On arriva bientôt à la hauteur de cet assemblage de baraques construites toutes sur un modèle unique. C’est une longue suite de rez-de-chaussée surmontés d’un étage avec balcon de bois.

Tout le monde dormait dans la cité, ou du moins on n’y entendait aucun bruit, et ce silence était rassurant.

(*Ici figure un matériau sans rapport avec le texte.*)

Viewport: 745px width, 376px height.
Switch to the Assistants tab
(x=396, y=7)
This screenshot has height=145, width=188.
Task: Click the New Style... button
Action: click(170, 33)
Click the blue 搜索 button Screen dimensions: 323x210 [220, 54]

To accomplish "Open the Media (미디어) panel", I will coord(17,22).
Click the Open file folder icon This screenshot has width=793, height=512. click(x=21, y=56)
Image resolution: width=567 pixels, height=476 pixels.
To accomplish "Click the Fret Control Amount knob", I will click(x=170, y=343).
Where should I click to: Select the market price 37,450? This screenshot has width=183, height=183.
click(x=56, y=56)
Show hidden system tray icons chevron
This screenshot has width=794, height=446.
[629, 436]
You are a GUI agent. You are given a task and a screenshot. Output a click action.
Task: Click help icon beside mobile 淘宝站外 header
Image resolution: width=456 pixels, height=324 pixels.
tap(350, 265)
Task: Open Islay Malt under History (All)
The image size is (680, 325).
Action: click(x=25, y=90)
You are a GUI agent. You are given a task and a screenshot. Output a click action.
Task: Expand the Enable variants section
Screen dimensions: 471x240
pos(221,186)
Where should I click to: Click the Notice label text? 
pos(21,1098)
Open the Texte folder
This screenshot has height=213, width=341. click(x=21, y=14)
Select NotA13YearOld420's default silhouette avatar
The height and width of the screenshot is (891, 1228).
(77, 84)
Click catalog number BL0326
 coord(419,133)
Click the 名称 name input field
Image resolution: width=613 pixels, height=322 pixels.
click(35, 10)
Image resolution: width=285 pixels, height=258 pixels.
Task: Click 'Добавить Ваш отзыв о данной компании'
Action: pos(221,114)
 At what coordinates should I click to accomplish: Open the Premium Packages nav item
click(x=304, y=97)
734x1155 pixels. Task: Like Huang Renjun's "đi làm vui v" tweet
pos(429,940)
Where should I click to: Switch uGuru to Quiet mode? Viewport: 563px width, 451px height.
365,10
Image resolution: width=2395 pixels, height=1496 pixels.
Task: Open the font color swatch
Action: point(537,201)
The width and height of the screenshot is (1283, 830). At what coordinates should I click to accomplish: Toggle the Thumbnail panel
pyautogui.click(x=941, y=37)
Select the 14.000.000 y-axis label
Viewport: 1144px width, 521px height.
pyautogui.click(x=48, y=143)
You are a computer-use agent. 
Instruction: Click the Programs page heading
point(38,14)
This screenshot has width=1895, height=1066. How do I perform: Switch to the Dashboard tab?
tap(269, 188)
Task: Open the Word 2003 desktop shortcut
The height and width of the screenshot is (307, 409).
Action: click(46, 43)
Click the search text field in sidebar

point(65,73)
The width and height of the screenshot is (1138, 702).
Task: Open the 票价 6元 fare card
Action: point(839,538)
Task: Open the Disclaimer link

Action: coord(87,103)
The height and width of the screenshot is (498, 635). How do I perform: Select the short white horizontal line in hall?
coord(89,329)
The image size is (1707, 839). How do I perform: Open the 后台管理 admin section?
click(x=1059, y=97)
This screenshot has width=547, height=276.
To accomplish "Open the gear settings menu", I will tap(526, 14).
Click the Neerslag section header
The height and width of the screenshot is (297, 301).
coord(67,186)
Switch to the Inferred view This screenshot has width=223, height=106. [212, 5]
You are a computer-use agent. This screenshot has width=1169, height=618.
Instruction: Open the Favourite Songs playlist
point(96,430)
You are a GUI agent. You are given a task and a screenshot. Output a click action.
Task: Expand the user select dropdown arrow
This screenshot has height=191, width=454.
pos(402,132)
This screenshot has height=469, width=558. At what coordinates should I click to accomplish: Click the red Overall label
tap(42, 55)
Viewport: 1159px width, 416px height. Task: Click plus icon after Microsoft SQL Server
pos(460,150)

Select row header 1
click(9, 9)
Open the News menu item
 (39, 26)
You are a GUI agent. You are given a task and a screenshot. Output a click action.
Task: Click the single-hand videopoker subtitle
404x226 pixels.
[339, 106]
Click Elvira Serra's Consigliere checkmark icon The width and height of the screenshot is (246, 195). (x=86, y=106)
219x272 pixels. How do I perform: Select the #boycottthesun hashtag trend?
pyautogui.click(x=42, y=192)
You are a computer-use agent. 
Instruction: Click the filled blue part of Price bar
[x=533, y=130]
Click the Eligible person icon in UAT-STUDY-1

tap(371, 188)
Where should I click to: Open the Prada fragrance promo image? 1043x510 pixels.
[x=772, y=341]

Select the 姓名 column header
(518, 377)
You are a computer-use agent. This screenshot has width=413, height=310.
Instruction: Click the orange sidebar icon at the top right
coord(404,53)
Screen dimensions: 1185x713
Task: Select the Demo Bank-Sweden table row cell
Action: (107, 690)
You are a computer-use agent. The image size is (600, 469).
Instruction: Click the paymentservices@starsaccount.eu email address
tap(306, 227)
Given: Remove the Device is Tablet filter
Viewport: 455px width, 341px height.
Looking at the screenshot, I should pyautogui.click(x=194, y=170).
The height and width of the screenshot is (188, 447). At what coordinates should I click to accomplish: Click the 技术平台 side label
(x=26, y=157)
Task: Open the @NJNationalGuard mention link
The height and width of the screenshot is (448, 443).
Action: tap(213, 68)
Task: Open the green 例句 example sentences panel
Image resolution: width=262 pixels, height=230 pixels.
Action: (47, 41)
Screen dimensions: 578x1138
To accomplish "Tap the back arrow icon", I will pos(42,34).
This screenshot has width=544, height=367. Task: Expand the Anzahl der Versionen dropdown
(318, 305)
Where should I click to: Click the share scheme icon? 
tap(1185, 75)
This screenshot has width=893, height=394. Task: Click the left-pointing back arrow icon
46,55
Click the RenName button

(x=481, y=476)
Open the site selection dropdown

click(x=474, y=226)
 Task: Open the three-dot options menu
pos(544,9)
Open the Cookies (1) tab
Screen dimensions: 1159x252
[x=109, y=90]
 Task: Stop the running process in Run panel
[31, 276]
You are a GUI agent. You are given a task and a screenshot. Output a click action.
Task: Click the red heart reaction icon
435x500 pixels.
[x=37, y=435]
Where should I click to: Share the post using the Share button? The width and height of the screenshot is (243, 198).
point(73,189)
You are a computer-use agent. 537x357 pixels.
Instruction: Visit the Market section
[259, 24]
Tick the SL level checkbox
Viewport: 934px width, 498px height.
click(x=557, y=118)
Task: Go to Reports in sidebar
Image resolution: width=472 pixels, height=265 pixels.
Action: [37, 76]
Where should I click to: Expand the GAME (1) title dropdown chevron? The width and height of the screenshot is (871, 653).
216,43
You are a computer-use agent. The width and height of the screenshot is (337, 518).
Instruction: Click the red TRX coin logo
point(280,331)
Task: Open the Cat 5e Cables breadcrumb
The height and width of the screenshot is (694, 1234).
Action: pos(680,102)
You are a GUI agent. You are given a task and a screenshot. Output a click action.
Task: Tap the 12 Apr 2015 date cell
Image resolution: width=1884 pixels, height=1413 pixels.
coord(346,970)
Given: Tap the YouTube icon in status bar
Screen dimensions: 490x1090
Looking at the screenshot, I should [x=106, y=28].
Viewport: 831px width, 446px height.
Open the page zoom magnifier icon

Mais en face, et de l’autre côté de la route, s’élevait une grande maison blanche où l’on vendait à boire et à manger, comme l’indiquait une énorme enseigne peinte par un artiste inconnu, un vrai tableau représentant, au premier plan, une immense casserole ; autour de cette casserole, un prêtre, un bedeau, un enfant de chœur et un croque-mort : tout le personnel d’un enterrement ; au fond dans un lointain vague, de longues files de lapins, accourant sur deux rangs pour se précipiter dans le bassin de cuivre où ils vont passer de vie à gibelotte.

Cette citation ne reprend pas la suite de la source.